## Start Task inputs

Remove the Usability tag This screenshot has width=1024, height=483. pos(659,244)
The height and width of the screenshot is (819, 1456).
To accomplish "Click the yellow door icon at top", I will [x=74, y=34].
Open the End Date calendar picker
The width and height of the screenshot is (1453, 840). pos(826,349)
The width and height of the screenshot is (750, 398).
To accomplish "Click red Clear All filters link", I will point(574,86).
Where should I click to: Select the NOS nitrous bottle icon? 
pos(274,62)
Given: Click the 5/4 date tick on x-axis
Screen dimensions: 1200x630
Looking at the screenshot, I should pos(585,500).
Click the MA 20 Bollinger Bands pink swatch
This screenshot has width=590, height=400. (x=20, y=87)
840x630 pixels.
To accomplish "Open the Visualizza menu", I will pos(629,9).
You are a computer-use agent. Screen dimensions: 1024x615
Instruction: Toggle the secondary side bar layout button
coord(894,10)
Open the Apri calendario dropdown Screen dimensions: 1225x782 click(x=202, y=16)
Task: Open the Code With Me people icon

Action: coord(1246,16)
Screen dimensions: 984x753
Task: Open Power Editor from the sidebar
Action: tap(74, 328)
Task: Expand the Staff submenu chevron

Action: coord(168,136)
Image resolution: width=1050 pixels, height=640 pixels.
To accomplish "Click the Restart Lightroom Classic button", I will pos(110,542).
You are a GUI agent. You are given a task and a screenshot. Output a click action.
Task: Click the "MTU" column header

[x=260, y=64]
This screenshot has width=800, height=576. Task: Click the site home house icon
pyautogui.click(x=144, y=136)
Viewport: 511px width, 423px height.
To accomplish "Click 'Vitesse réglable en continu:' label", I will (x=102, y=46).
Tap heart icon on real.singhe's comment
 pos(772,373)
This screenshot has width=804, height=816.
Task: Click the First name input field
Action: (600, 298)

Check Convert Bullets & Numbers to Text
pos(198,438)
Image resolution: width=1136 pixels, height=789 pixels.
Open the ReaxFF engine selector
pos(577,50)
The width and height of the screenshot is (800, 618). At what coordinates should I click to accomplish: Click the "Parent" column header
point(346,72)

## End Task inputs

Please rewrite the listing above, replacing every "column header" with "column heading" and leaving the rest unchanged.

Result below:
Remove the Usability tag This screenshot has width=1024, height=483. pos(659,244)
The height and width of the screenshot is (819, 1456).
To accomplish "Click the yellow door icon at top", I will [x=74, y=34].
Open the End Date calendar picker
The width and height of the screenshot is (1453, 840). pos(826,349)
The width and height of the screenshot is (750, 398).
To accomplish "Click red Clear All filters link", I will point(574,86).
Where should I click to: Select the NOS nitrous bottle icon? 
pos(274,62)
Given: Click the 5/4 date tick on x-axis
Screen dimensions: 1200x630
Looking at the screenshot, I should pos(585,500).
Click the MA 20 Bollinger Bands pink swatch
This screenshot has width=590, height=400. (x=20, y=87)
840x630 pixels.
To accomplish "Open the Visualizza menu", I will pos(629,9).
You are a computer-use agent. Screen dimensions: 1024x615
Instruction: Toggle the secondary side bar layout button
coord(894,10)
Open the Apri calendario dropdown Screen dimensions: 1225x782 click(x=202, y=16)
Task: Open the Code With Me people icon

Action: coord(1246,16)
Screen dimensions: 984x753
Task: Open Power Editor from the sidebar
Action: tap(74, 328)
Task: Expand the Staff submenu chevron

Action: coord(168,136)
Image resolution: width=1050 pixels, height=640 pixels.
To accomplish "Click the Restart Lightroom Classic button", I will pos(110,542).
You are a GUI agent. You are given a task and a screenshot. Output a click action.
Task: Click the "MTU" column heading

[x=260, y=64]
This screenshot has width=800, height=576. Task: Click the site home house icon
pyautogui.click(x=144, y=136)
Viewport: 511px width, 423px height.
To accomplish "Click 'Vitesse réglable en continu:' label", I will (x=102, y=46).
Tap heart icon on real.singhe's comment
 pos(772,373)
This screenshot has width=804, height=816.
Task: Click the First name input field
Action: (600, 298)

Check Convert Bullets & Numbers to Text
pos(198,438)
Image resolution: width=1136 pixels, height=789 pixels.
Open the ReaxFF engine selector
pos(577,50)
The width and height of the screenshot is (800, 618). At what coordinates should I click to accomplish: Click the "Parent" column heading
point(346,72)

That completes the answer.